ABOUT THIS EXERCISE |
Every line in the material below that includes "width" should be copied.

AVAILABLE DATA |
──────────

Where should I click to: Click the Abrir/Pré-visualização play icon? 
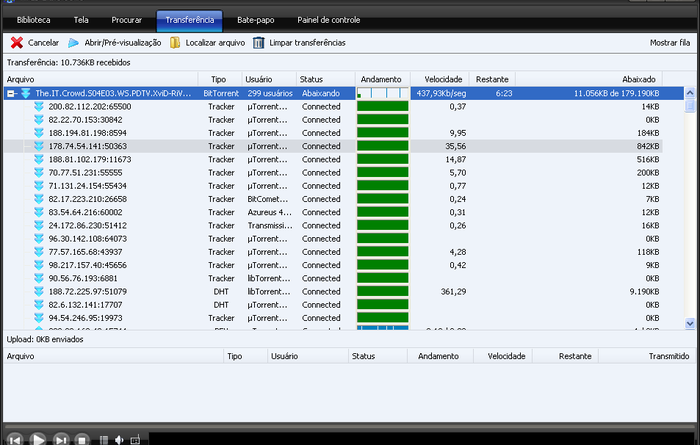[x=76, y=43]
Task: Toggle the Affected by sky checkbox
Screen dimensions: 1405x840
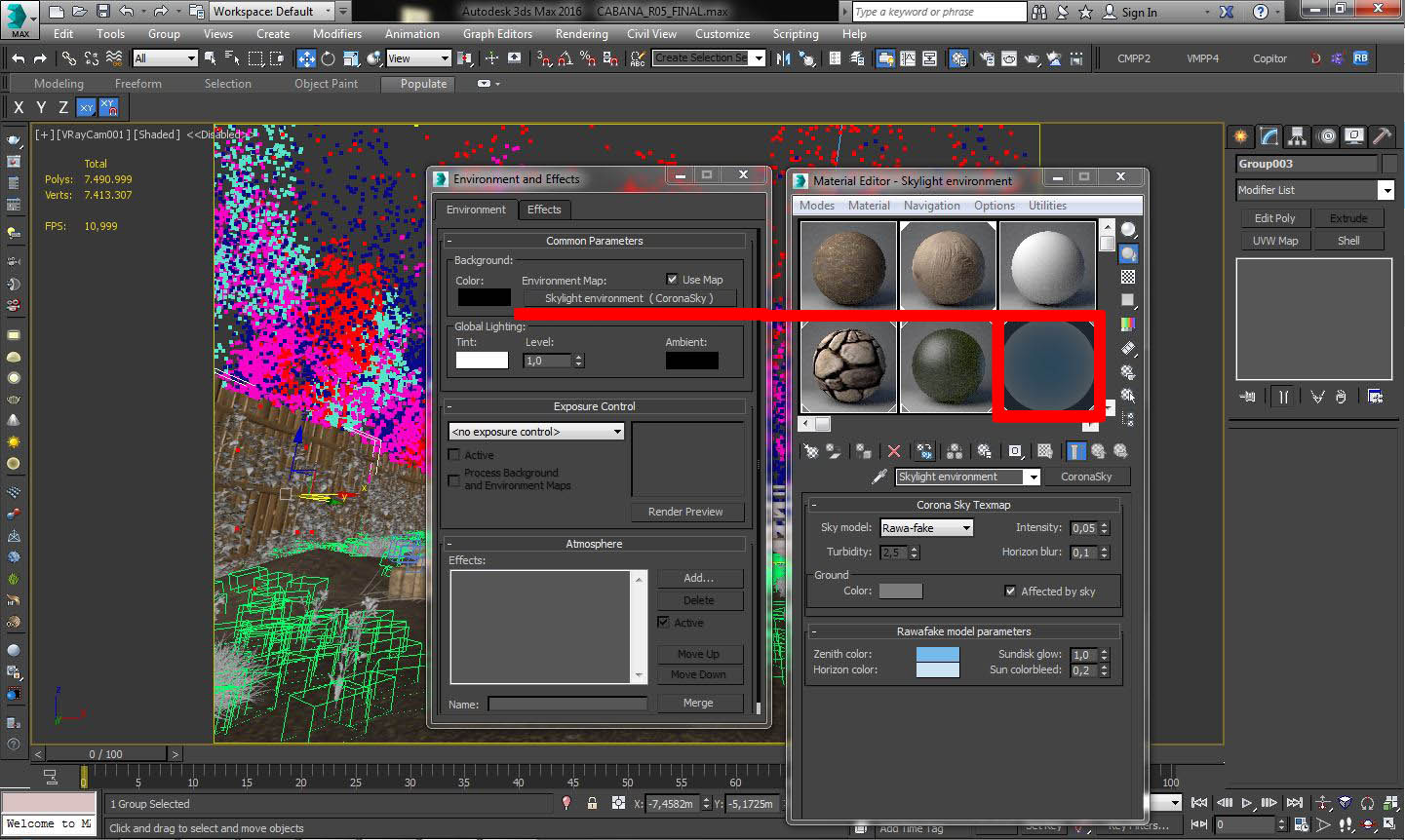Action: point(1010,591)
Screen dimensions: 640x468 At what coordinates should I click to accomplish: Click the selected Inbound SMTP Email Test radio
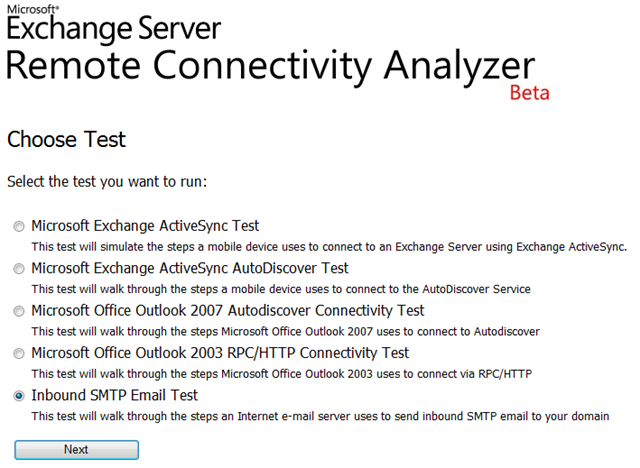pyautogui.click(x=19, y=396)
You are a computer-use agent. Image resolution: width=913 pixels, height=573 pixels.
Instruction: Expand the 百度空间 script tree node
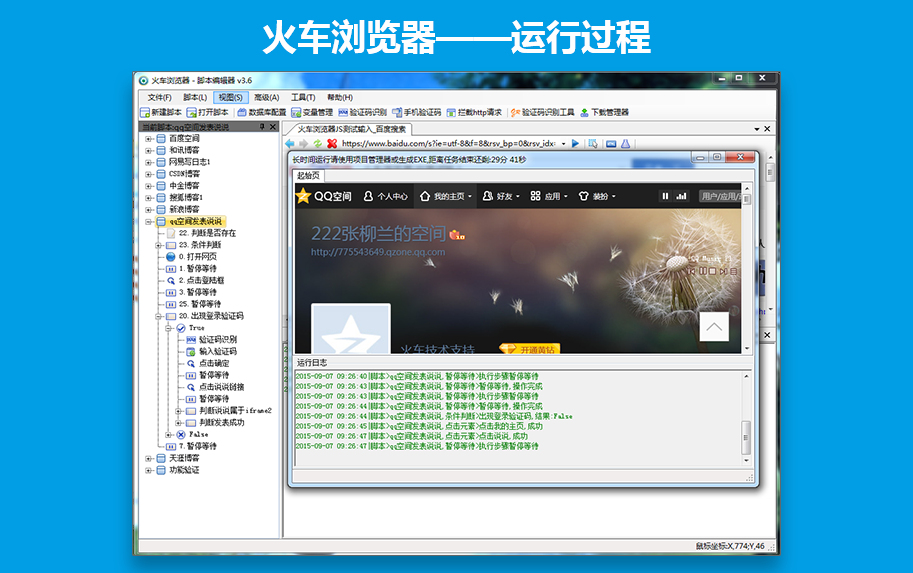(x=149, y=139)
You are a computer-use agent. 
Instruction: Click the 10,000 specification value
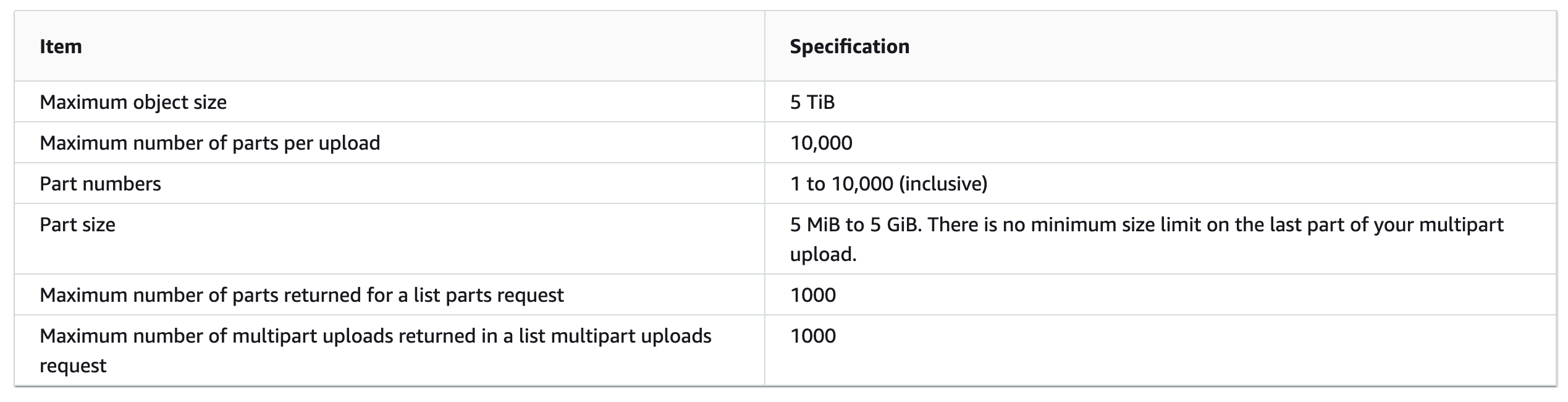(821, 143)
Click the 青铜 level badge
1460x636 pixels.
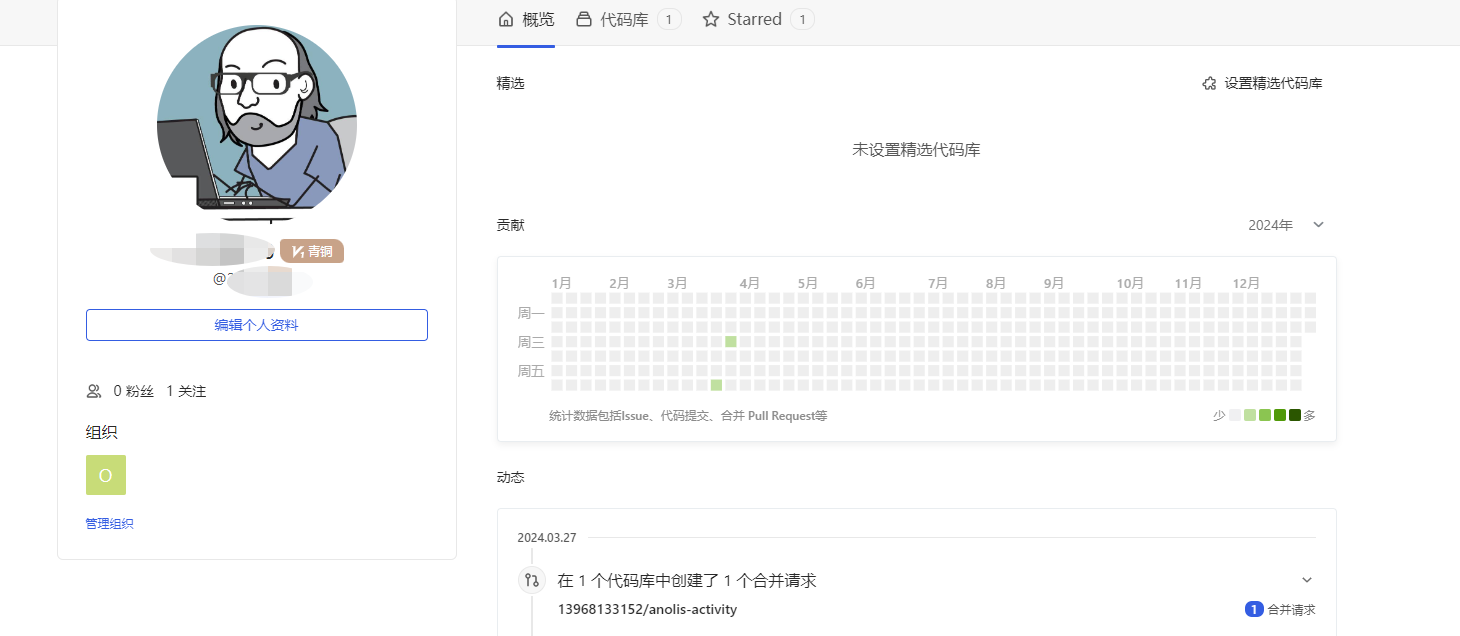pyautogui.click(x=312, y=251)
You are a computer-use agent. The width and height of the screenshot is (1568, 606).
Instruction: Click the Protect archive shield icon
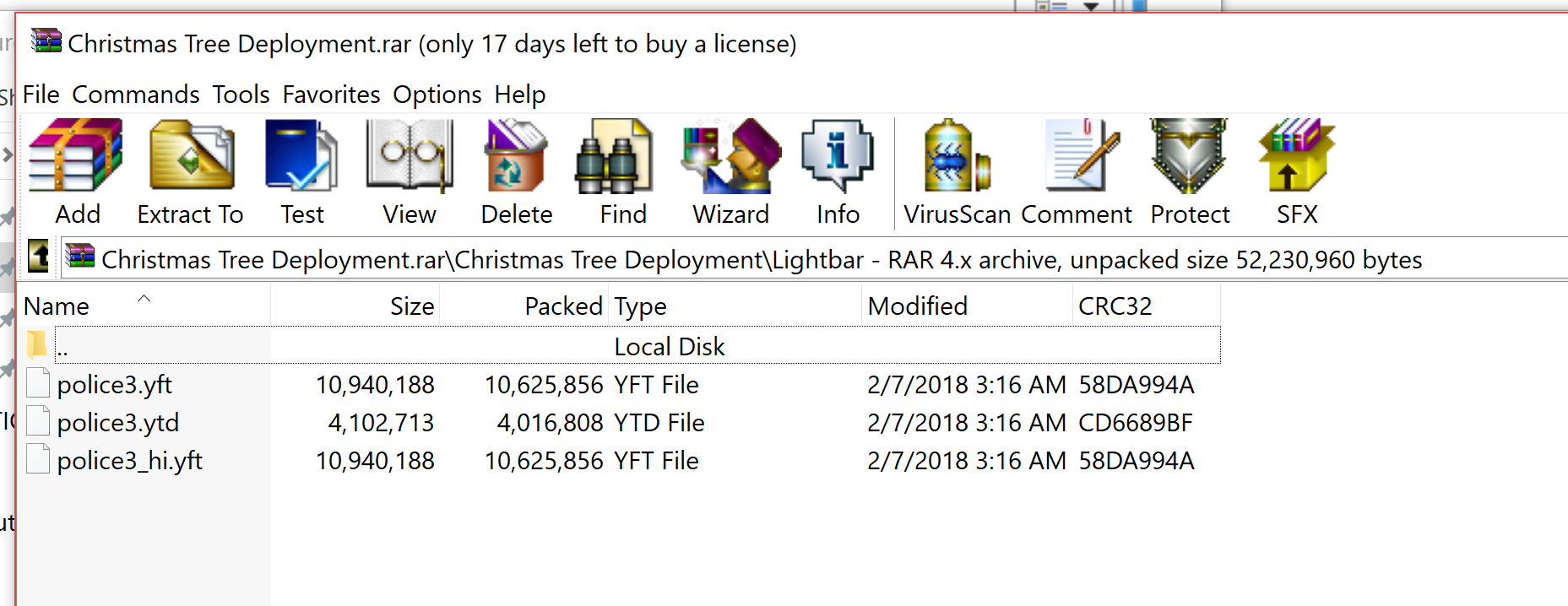coord(1190,172)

──────────

SOLUTION TO THIS PROBLEM |
You are a computer-use agent. Image resolution: width=913 pixels, height=573 pixels.
You are a computer-use agent. The width and height of the screenshot is (1568, 606).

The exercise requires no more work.